> _Requirement_: Copy every line of the entries that includes the word "computer".

> _Material to process_:
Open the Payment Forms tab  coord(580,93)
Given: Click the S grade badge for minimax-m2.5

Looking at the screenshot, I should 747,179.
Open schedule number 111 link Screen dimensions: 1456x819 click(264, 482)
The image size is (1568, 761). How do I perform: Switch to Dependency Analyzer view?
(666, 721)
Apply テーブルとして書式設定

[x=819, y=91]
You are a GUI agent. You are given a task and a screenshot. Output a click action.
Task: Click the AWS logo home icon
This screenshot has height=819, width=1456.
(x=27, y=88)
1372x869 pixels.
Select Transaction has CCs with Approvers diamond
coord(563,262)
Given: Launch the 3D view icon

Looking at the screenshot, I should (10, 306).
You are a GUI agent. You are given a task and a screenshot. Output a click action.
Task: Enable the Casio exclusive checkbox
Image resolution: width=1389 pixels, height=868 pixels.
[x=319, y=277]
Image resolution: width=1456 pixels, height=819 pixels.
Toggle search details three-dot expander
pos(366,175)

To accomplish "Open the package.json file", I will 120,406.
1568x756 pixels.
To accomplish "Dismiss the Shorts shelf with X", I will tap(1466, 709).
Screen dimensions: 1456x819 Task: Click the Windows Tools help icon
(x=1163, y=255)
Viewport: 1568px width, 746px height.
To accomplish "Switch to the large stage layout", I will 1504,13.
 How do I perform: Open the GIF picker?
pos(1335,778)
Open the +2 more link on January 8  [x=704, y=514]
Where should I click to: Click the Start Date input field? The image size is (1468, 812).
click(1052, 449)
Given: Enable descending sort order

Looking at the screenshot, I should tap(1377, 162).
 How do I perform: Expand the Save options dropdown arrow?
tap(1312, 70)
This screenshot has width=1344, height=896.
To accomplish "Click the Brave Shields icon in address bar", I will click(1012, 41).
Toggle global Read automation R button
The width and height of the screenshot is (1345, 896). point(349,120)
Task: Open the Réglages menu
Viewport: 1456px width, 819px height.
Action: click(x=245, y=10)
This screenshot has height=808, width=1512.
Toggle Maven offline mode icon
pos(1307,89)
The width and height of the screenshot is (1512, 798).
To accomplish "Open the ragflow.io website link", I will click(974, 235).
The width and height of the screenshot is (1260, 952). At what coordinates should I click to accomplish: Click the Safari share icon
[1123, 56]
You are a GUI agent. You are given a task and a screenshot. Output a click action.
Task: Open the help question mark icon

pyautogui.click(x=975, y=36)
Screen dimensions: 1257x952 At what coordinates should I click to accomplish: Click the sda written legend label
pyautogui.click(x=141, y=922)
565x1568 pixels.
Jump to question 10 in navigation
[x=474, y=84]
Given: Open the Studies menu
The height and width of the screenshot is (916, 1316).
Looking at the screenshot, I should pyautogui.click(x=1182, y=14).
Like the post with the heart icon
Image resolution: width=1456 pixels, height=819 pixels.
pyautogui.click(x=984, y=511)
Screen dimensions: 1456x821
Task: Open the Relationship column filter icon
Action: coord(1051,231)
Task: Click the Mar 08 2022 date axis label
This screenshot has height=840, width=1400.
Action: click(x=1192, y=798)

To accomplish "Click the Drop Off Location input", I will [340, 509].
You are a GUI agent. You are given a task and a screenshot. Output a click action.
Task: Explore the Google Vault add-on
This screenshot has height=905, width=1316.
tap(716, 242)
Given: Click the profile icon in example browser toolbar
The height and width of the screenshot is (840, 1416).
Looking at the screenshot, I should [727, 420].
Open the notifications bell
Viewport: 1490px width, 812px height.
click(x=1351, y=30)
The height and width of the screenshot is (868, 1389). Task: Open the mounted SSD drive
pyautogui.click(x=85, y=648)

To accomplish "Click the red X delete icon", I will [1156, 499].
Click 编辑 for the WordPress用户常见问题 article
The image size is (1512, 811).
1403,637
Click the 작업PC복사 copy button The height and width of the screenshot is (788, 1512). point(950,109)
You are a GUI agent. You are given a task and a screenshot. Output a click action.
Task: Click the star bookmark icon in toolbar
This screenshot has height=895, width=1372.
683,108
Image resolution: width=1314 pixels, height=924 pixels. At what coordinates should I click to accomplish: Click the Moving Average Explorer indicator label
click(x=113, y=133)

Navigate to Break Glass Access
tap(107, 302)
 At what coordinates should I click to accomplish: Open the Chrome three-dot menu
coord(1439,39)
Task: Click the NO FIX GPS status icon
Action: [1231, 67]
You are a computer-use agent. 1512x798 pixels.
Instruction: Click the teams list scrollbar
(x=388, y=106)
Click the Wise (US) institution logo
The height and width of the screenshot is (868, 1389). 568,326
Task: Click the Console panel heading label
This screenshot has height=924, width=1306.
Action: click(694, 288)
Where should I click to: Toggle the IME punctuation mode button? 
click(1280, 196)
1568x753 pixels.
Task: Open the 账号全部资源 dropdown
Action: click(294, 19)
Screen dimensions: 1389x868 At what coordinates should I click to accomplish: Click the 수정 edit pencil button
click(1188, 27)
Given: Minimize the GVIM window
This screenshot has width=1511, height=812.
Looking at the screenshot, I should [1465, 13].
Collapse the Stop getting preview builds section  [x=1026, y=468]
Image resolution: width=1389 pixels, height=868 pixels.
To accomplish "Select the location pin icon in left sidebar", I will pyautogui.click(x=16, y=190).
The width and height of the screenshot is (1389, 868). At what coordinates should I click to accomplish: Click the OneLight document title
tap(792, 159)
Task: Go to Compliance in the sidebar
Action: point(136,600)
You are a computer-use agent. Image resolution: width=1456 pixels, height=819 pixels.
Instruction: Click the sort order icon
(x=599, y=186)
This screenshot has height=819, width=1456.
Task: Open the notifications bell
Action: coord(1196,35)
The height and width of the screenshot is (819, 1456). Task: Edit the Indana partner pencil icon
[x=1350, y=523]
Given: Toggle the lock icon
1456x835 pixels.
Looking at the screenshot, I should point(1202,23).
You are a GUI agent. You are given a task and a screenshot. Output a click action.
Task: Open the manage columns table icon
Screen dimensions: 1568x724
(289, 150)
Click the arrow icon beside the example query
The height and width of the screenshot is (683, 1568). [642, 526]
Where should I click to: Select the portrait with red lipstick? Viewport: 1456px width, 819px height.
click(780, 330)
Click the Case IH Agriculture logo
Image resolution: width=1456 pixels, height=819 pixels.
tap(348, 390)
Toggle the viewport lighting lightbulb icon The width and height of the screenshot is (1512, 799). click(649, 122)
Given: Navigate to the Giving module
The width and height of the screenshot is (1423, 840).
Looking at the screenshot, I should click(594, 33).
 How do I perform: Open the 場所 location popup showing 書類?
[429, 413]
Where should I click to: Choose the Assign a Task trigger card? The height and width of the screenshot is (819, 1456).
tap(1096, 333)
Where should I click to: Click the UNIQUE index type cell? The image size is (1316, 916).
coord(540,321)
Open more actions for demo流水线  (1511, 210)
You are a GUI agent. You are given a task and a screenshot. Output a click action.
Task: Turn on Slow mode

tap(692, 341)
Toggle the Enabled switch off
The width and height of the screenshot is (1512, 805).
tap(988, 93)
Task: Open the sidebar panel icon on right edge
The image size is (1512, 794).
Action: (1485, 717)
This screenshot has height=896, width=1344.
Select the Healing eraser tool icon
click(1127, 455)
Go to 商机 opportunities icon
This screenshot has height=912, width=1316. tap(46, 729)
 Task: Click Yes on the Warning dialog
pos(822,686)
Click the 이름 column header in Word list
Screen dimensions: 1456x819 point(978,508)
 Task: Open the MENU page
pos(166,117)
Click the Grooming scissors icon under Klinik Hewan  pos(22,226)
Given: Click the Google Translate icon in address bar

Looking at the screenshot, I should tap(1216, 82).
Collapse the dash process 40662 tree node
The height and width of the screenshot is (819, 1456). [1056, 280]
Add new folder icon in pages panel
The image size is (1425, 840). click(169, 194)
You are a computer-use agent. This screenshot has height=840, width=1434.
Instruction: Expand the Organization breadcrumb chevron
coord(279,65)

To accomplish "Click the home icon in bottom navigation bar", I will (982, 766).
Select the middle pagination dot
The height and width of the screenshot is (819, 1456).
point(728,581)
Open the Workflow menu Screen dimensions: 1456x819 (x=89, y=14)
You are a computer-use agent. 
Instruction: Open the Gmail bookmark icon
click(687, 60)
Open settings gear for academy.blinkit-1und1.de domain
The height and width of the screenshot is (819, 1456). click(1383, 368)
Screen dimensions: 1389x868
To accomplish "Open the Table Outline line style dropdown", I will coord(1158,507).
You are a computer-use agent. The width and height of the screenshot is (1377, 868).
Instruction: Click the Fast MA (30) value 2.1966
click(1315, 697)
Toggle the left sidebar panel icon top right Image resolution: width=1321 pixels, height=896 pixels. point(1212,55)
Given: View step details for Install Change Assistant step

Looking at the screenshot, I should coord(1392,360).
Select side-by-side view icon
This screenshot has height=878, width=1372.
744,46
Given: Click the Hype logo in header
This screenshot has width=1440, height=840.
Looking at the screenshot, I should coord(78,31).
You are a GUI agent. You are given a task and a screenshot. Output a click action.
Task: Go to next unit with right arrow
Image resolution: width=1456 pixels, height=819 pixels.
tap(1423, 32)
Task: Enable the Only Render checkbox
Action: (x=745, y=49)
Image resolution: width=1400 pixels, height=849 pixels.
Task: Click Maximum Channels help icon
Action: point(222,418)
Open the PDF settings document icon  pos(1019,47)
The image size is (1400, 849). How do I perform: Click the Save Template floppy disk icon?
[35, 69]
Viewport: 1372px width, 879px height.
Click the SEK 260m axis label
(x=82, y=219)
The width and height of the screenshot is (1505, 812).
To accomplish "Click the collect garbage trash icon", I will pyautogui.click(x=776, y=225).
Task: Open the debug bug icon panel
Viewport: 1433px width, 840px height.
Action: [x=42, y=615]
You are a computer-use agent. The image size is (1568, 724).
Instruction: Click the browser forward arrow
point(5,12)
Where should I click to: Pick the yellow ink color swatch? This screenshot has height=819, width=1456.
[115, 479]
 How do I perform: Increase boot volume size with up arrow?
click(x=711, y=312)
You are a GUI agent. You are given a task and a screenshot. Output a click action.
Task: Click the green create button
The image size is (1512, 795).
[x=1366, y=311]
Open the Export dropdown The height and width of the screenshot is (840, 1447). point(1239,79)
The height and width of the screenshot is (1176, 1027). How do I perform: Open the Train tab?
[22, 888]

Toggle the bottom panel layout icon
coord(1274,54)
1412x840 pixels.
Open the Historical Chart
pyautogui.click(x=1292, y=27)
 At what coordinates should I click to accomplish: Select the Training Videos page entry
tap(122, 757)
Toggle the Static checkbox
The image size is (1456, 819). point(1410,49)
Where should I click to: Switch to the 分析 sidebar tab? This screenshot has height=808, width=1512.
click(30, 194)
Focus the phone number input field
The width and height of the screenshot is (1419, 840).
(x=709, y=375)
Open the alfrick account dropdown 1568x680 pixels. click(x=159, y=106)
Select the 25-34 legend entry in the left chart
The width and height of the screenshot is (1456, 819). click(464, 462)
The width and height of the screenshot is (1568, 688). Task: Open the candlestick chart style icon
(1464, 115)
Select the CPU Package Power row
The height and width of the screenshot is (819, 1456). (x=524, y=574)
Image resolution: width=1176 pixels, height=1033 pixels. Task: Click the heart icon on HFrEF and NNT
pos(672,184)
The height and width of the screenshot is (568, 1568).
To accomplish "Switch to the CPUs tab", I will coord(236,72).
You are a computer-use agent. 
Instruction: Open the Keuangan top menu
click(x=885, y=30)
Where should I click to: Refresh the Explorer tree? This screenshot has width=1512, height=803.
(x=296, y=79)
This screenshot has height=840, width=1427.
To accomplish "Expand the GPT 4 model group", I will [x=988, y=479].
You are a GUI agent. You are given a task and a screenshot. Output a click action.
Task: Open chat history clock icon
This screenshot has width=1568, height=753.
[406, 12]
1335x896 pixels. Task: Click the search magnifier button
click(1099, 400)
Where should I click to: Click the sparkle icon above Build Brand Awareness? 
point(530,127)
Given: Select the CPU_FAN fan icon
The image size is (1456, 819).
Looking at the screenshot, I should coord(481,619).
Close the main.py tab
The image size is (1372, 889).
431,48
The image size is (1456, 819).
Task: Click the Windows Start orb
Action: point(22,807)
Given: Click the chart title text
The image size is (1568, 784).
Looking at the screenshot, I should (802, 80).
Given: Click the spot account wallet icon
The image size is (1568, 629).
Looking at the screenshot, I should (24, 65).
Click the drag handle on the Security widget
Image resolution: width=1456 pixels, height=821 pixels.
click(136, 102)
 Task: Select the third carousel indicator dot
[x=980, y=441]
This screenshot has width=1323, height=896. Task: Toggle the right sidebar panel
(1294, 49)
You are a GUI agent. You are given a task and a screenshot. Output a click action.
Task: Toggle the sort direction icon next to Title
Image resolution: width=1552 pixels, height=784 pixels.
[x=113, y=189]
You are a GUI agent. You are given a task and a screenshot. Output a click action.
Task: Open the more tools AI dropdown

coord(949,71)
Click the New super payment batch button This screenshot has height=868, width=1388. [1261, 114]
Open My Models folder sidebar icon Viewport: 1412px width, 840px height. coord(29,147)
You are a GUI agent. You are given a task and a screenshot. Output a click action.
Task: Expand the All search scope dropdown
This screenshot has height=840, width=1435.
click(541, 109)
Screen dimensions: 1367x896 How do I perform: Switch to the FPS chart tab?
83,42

> _Answer below_:
You are a computer-use agent. 1512x798 pixels.
You are a computer-use agent. Image resolution: width=1456 pixels, height=819 pixels.
You are a computer-use agent. This screenshot has height=840, width=1434.
You are a computer-use agent. 
You are a computer-use agent. The width and height of the screenshot is (1377, 868).
You are a computer-use agent. The image size is (1568, 724).
You are a computer-use agent. 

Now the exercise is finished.